:: Exercise description ::
Rewrite the lines from the one containing "The image size" through the one containing "click(286, 81)", replacing "yellow" with "green" and keeping everything else the same. Give only those lines, with the pictures left out.

:: Material provided ::
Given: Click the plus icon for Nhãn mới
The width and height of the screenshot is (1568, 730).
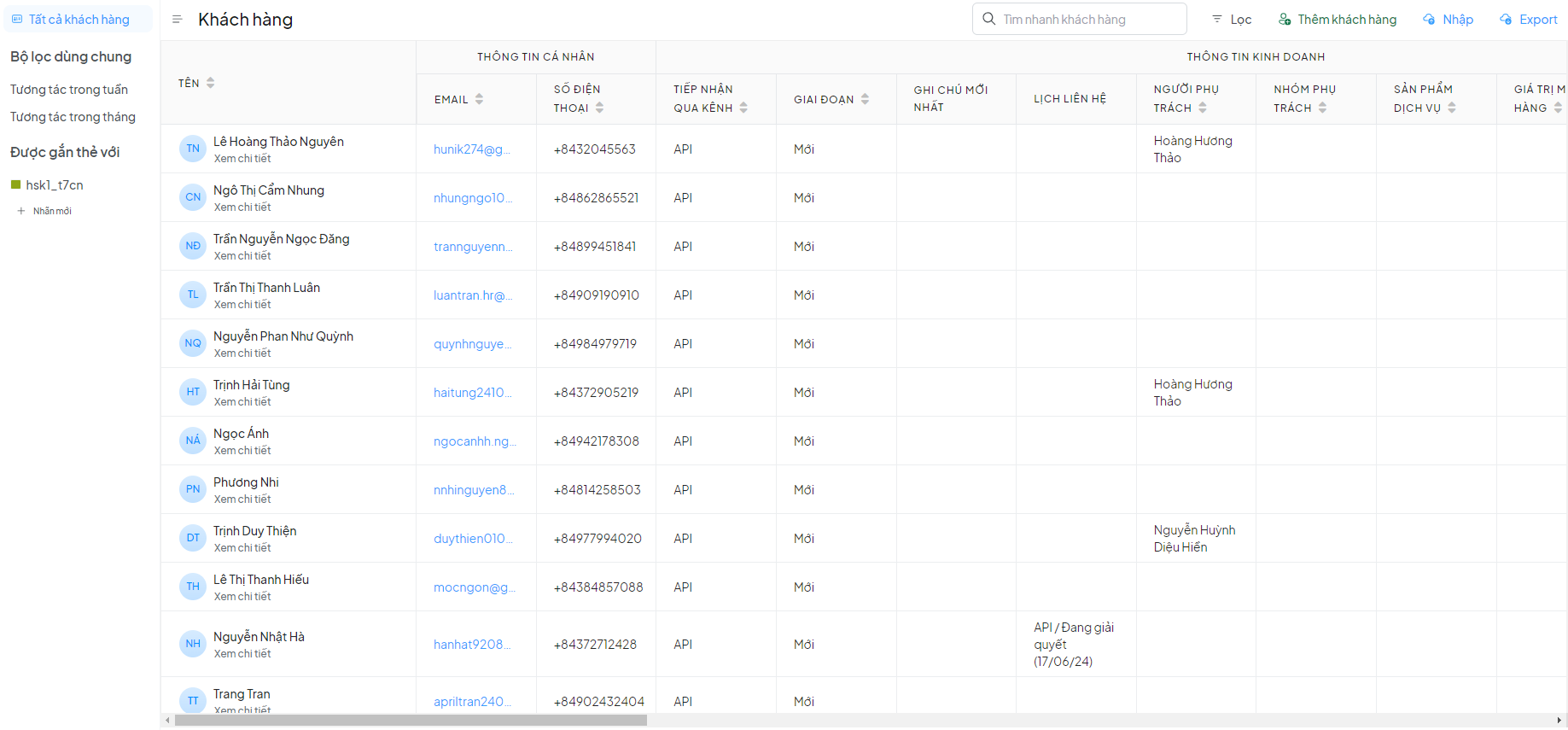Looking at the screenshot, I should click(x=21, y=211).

* * *

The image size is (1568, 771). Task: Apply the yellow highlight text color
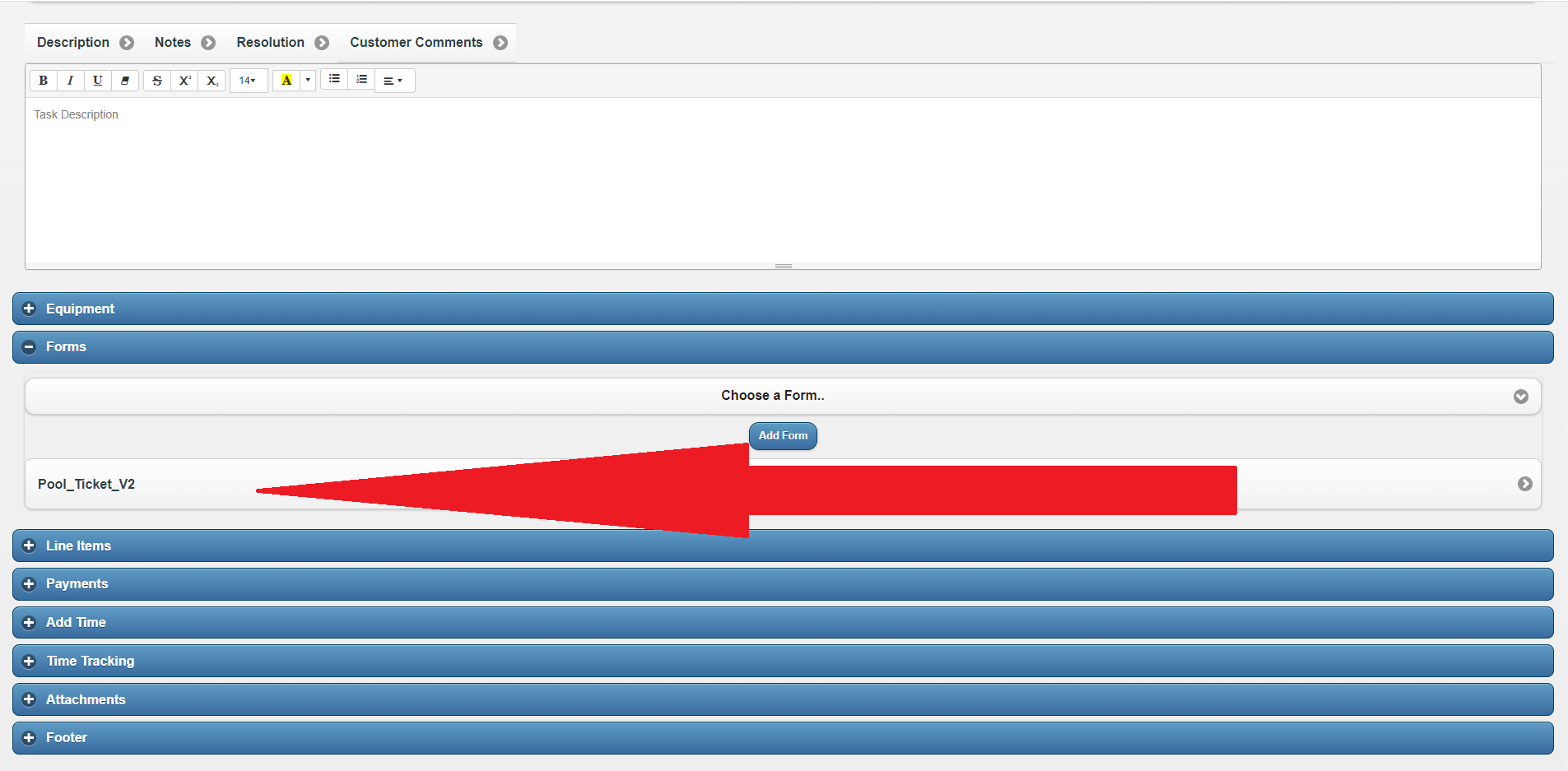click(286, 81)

:: Solution for this exercise ::
The image size is (1568, 771). Task: Apply the green highlight text color
click(286, 81)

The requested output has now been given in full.